## TRY IT
Can you continue the mission trip packing text below, picking up right after its last line?

As excitement mounts for your upcoming mission trip, you’ll know that a very important aspect of your travels involves packing. Gearing up for your mission trip is different than gearing up for a normal holiday, and we want to help you pack as efficiently as you can.
How should I pack for a mission trip?
A little goes a long way – especially in terms of researching the country you’ll be visiting. What season will it be during your stay? Are there any predicted storms that you might want to prepare for – or will you have enough t shirts to be able to change out your outfit on sweltering hot days? By knowing (or at least having an idea) of the weather you’ll be encountering, you can still pack light – and right.
Be sure to take along some washing powder or detergent to keep what you pack to a minimum, and help you keep clean items in rotation.
What clothing should I pack for my charity mission trip?

## SUPPLIED DATA
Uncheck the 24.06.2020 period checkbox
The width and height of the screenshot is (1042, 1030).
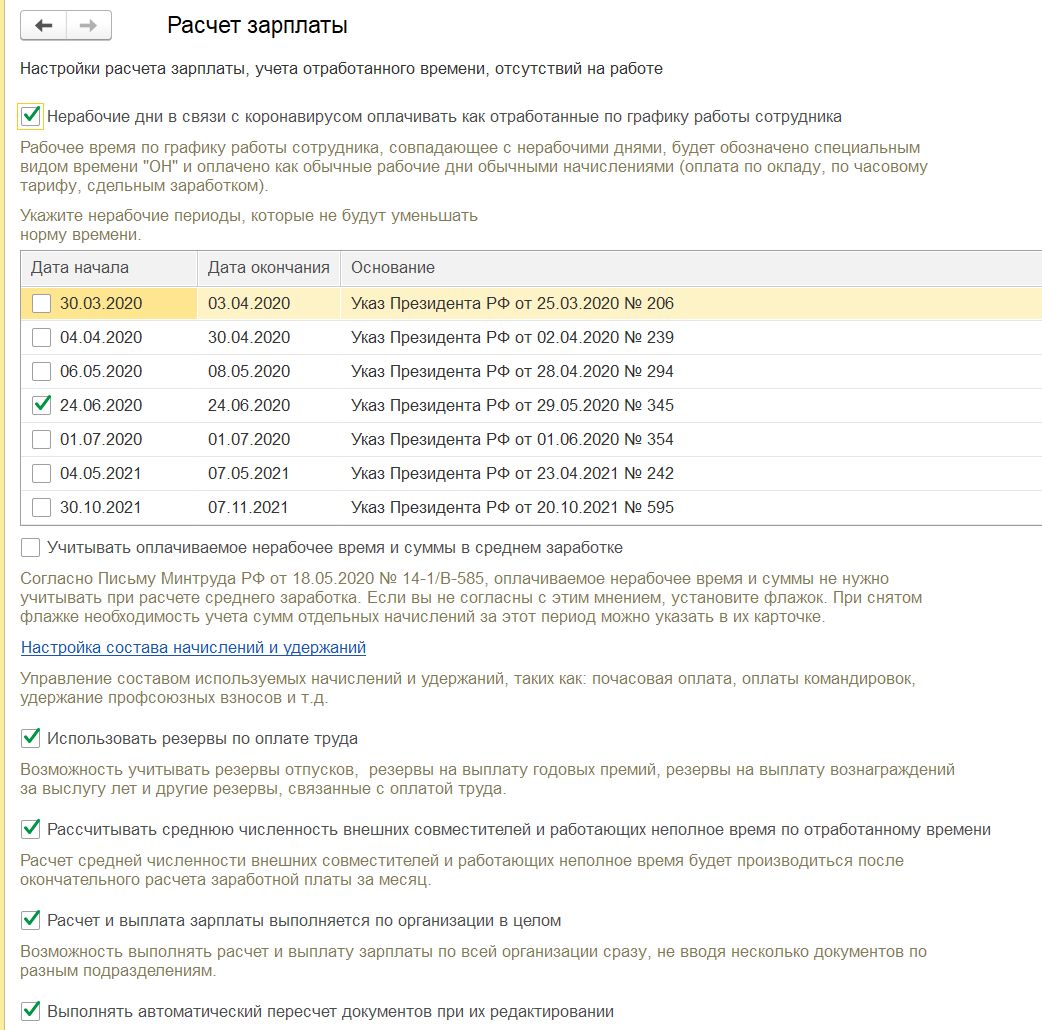click(x=41, y=406)
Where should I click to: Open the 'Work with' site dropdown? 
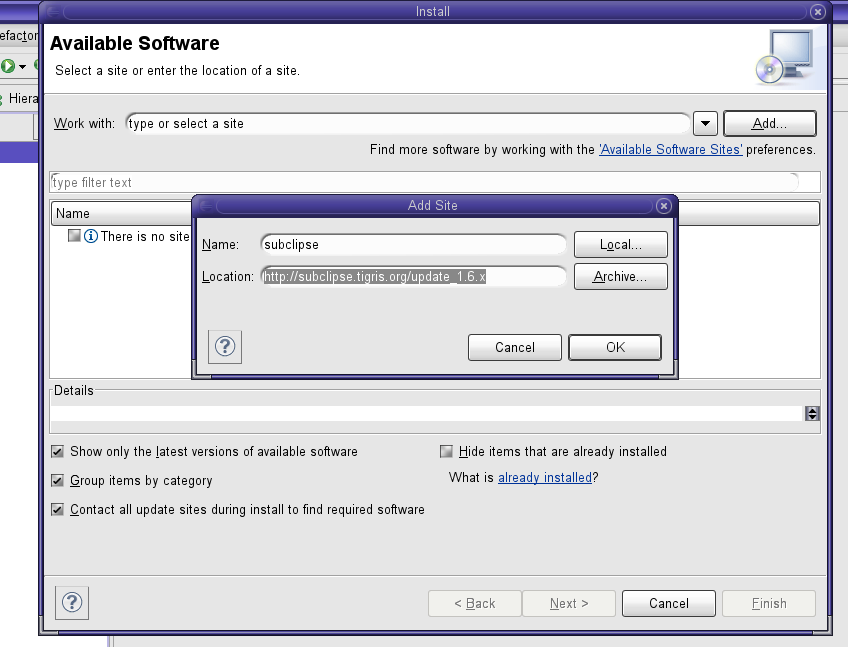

## ANSWER TO THE EXERCISE
Once you know what type of weather to expect, pack accordingly. Regardless of weather, all trips will require a few basic items:
- Two pairs of trousers. This way, you will always have a clean pair!
- Two long sleeve shirts – preferably cotton if possible. No matter what the weather will be, you will need protective clothing – especially if you’ll be doing any physical work in the sun.
- Shorts or capris – for hotter days, these will keep you cooler than trousers.
- Short sleeved shirts – at least one per day. These can be worn on their own, over other shirts or as an undershirt.
- Underwear – at least one pair per day, and ideally two pairs per day. Cotton is best, as it’s the most comfortable and breathable in the heat.
- A windbreaker or light jacket – for colder days. If you’re working in colder conditions, then it’s good to be able to layer up.
- A wide-brimmed hat to keep the sun out your face and protect your neck and head from harsh exposure.
- A bandana – you can use this as a face mask if you’re working in dusty or polluted areas, and as head protection for sunnier days.
- Socks – at least one pair for each day.
- Trainers that you wouldn’t mind taking some strain. You might need to work in muddy spaces, so rather opt for non-branded, comfortable trainers.
- ‘Day out’ outfits and shoes. Our mission trips have scheduled excursion days, and if you want to dress up for these outings – be sure to pack some comfortable clothes for it, including skirts, dresses, blouses, and jeans.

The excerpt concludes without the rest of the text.